• [PROVIDED MATERIAL]
*** Begin section ***

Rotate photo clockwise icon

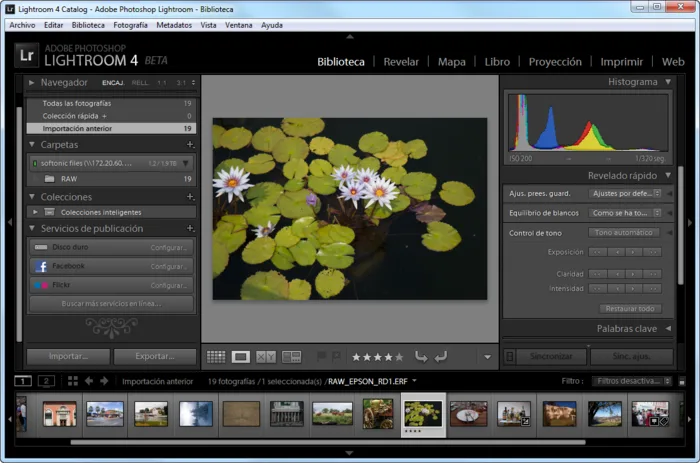(441, 356)
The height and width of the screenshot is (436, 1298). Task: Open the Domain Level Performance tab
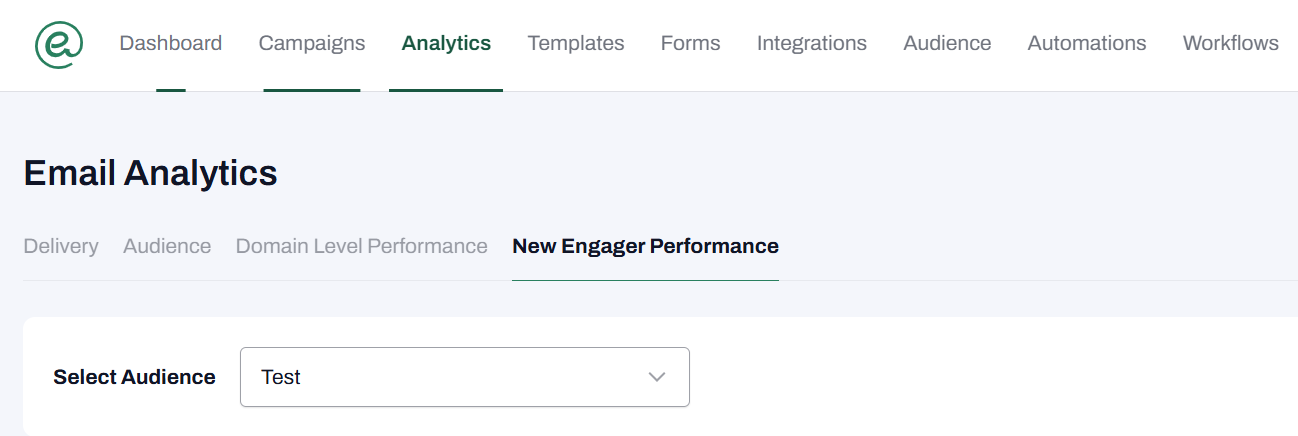tap(361, 246)
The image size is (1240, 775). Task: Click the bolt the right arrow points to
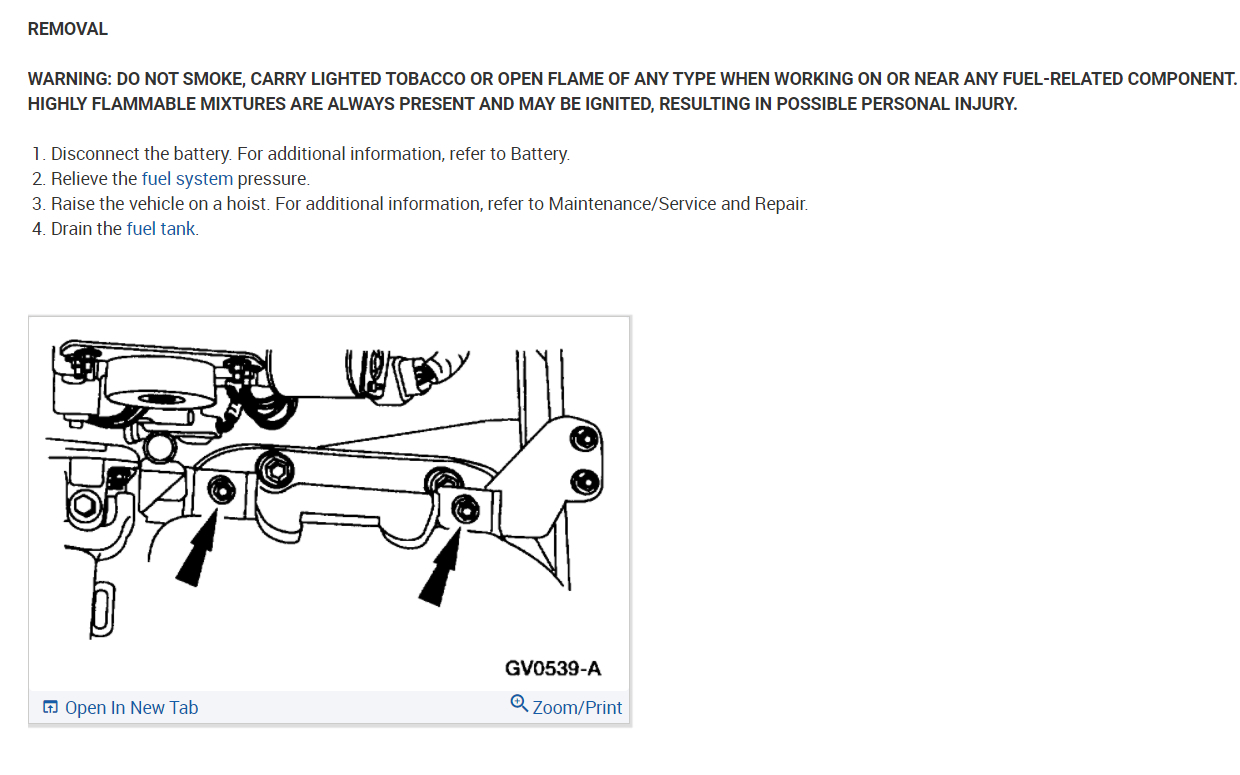click(462, 506)
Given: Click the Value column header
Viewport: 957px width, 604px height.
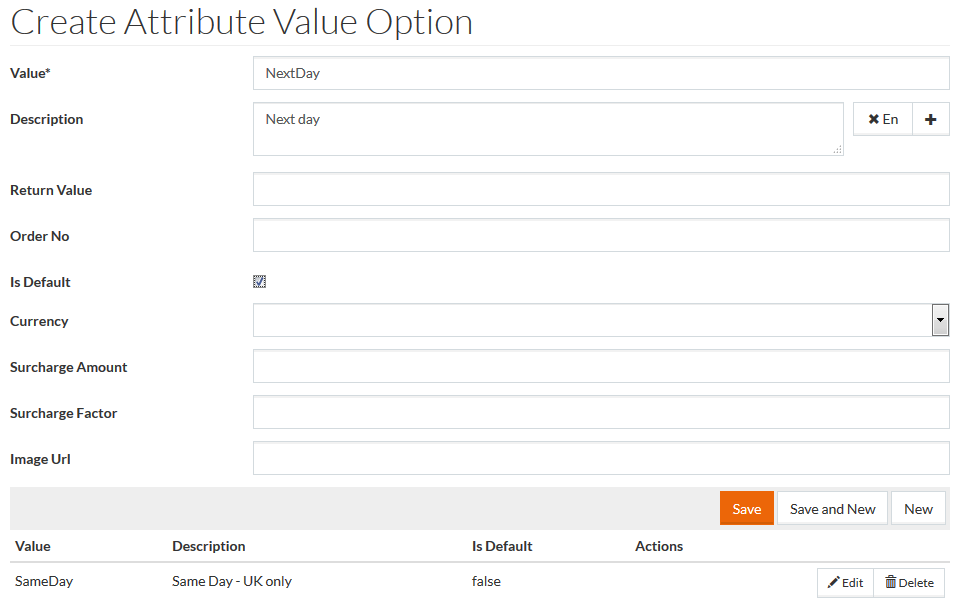Looking at the screenshot, I should pos(33,546).
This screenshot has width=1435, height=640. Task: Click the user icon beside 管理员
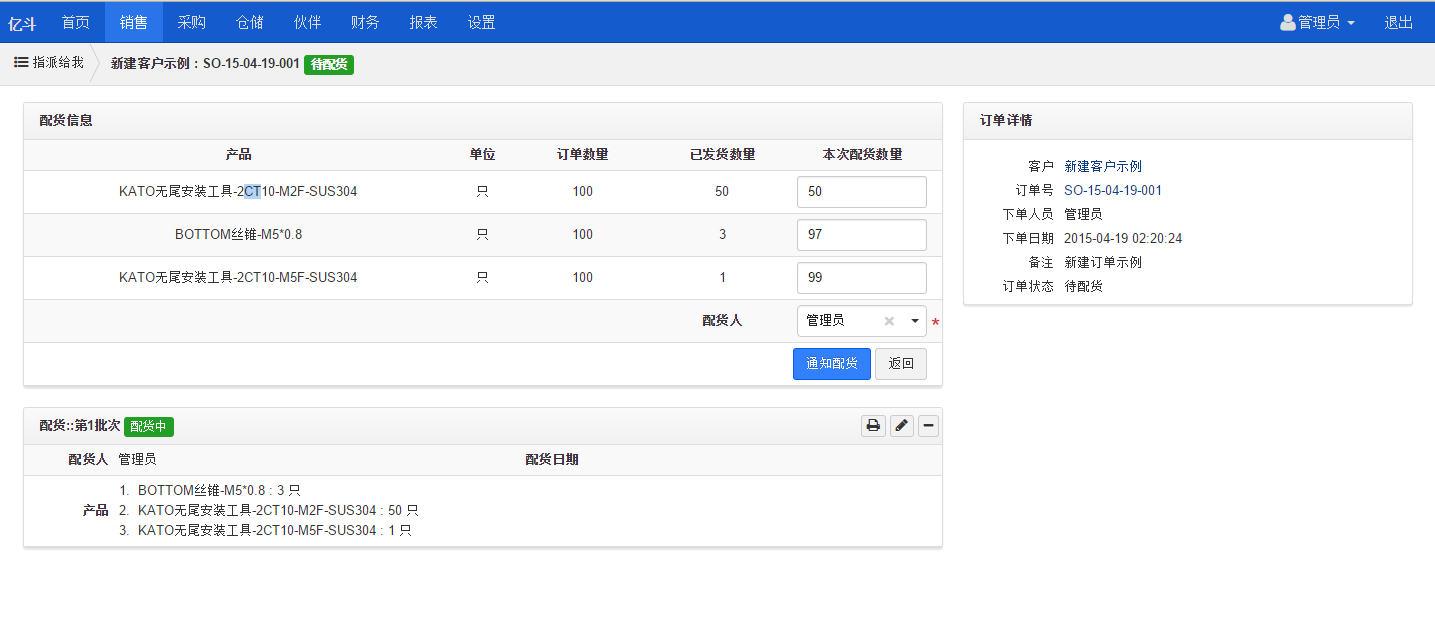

*** End section ***

• [WORK ORDER]
Without any pictures, repeat the listing exactly.

• [RESPONSE TO THE EXERCISE]
Rotate photo clockwise icon

(441, 356)
The height and width of the screenshot is (436, 1298). Task: Open the Domain Level Performance tab
tap(361, 246)
The image size is (1240, 775). Task: Click the bolt the right arrow points to
click(462, 506)
Given: Click the Value column header
Viewport: 957px width, 604px height.
Looking at the screenshot, I should pos(33,546).
This screenshot has width=1435, height=640. Task: Click the user icon beside 管理员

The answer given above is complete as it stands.